Senin, 25 Mei 2009

Potret Suram di SDN Bekasi

Wali Kota Bekasi Mochtar Mohamad telah memenuhi janjinya menyediakan pendidikan dasar gratis di SDN. Bahkan untuk SMPN mulai tahun 2009 ini juga sudah berlaku efektif. Saya sebagai warga Bekasi sungguh menyampaikan terima kasih.

Namun, di lapangan masih ditemukan beberapa tindakan yang tidak sejalan bahkan bertolak belakang dengan semangat Pemkot Bekasi membantu meringankan beban biaya pendidikan bagi masyarakat. Uang sekolah memang gratis, tetapi sekarang orangtua murid justru mengeluarkan uang yang kalau dihitung jumlahnya berkali lipat dari besarnya biaya SPP yang sebelumnya harus mereka bayar. Modus yang digunakan oknum guru sekolah tersebut adalah:
1. Hampir semua guru (wali kelas) SDN VI Padurenan Bekasi menawarkan kepada muridnya untuk les di rumah guru ybs dua kali seminggu dengan bayaran Rp 100.000 per murid per bulan. Memang guru itu tidak secara langsung mengatakan besaran biaya les, tapi melalui orangtua murid yang menjadi penghubung atau perantara guru.
2. Di samping wali kelas, guru mata pelajaran juga melakukan hal yang sama, seperti guru bahasa Inggris, komputer, dan agama. Jika dihitung, berapa ratus ribu rupiah sebulan orangtua murid harus mengeluarkan uang untuk biaya pendidikan SD yang katanya gratis?
3. Memang les-les tersebut tidak ada ketentuan yang mewajibkannya, tapi bagi orangtua murid yang anaknya tidak ikut les akan mendapatkan perlakuan dan perhatian yang berbeda dari guru ybs di sekolah. Akibatnya, ada murid yang diperhatikan, sebaliknya ada yang diabaikan.
4. Dengan adanya les di rumah, guru mengajar di sekolah tidak optimal, sering meninggalkan kelas, menjelaskan ala kadarnya.
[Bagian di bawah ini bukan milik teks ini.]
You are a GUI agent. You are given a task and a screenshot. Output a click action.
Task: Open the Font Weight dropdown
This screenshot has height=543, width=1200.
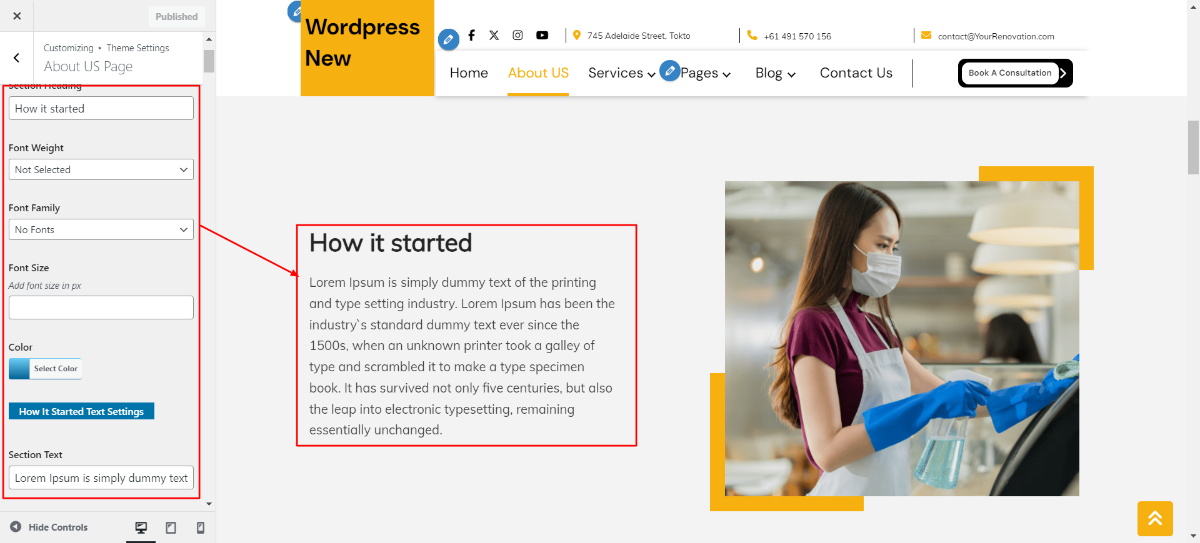click(x=101, y=170)
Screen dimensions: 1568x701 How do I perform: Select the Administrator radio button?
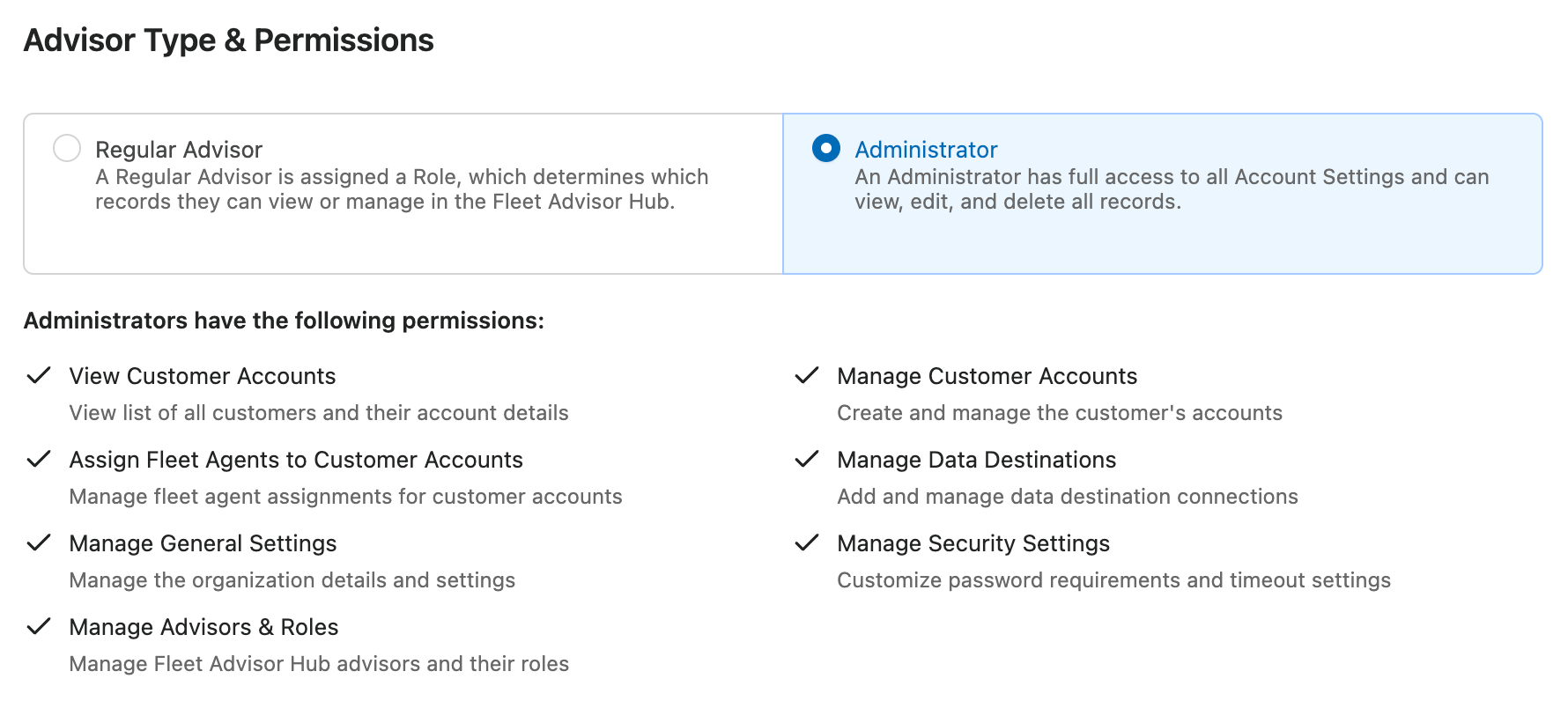(x=825, y=148)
Ketika banyak murid yang tidak memahami pelajaran atau nilainya jatuh, keadaan ini digunakan si guru untuk menawarkan les ke rumah kepada sang murid.
5. Untuk pengadaan buku pelajaran dan baju seragam (olahraga) yang seharusnya tidak boleh lagi dilakukan sekolah, pada praktiknya tetap saja dikoordinir oleh sekolah dengan menunjuk salah seorang wali murid sebagai agen tempat penjualan buku. Judul buku dan pengarangnya tidak pernah diberitahu pihak sekolah secara terbuka sehingga memaksa orangtua murid berhubungan dengan agen buku sekolah tersebut. Setelah semua murid memiliki buku (saat ujian semester berjalan), barulah judul dan pengarang buku tersebut ditempel di sekolah, seolah-olah sekolah sudah transparan dalam pengadaan buku.
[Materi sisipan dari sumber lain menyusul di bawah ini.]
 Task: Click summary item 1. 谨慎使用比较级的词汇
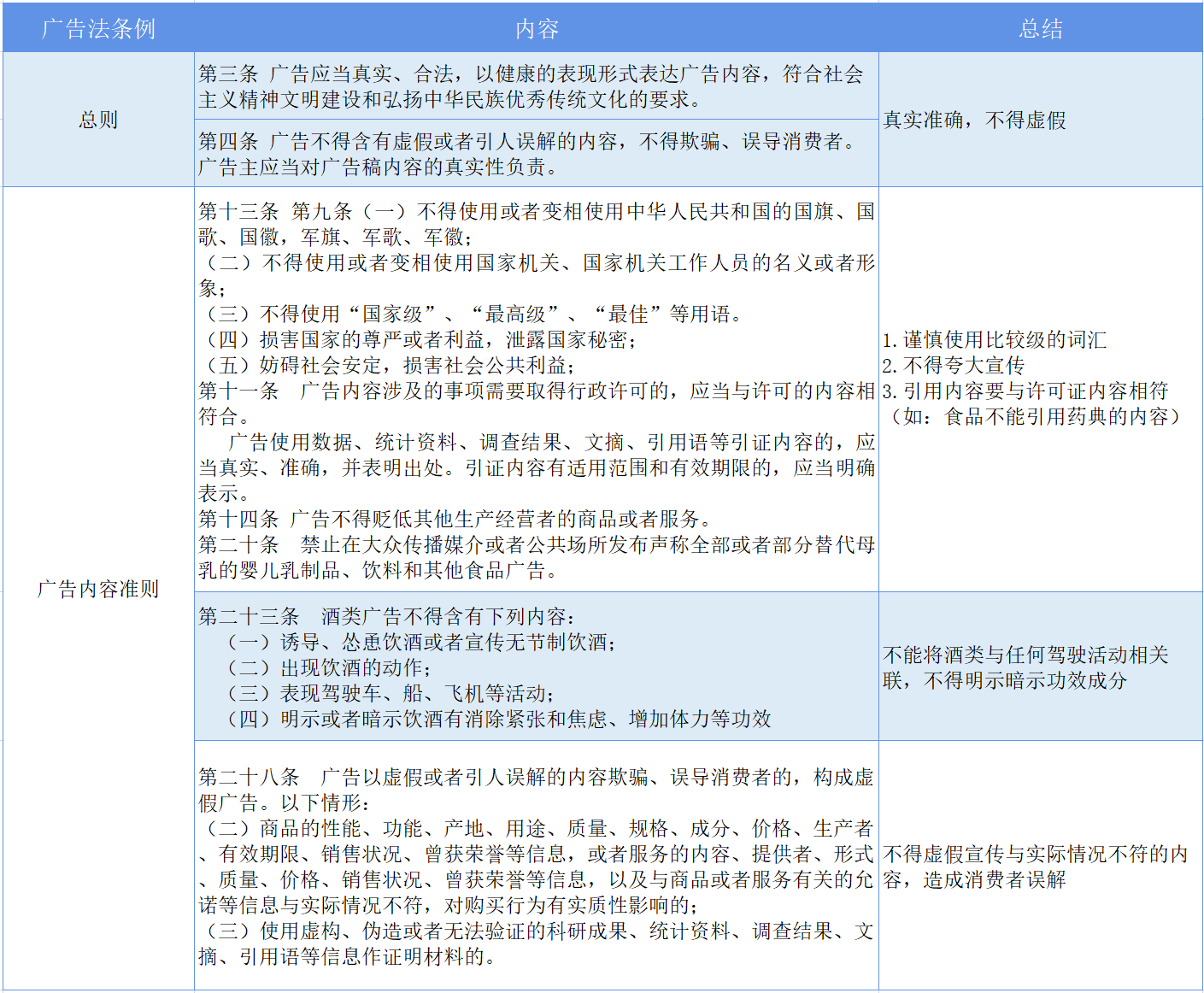click(994, 340)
Kepada Bapak Wali Kota Bekasi yang dikenal memiliki komitmen tinggi untuk pendidikan dan selalu bertindak cepat terhadap aparatnya yang berbuat salah, serta Kepada Dinas Pendidikan Kota Bekasi, bagaimana kita akan menjadikan dunia pendidikan sebagai basis membangun moral dan budi pekerti bila di tingkat pendidikan dasar mereka sudah mengalami perlakuan dan tindakan yang tidak menjunjung nilai moral dan etika?
Mohon kiranya Komite Sekolah yang sudah mati suri sejak dibebaskannya biaya pendidikan di SDN dan SMPN dapat diaktifkan kembali. Paling tidak sebagai sarana kontrol perilaku guru dan sekolah yang tidak menjunjung tinggi moral dan etika pasukan pahlawan tanpa tanda jasa, serta penyambung kepentingan orangtua murid dan sekolah, itu.
Atas perhatian Bapak Wali Kota Bekasi dan pejabat terkait, kami ucapkan terima kasih.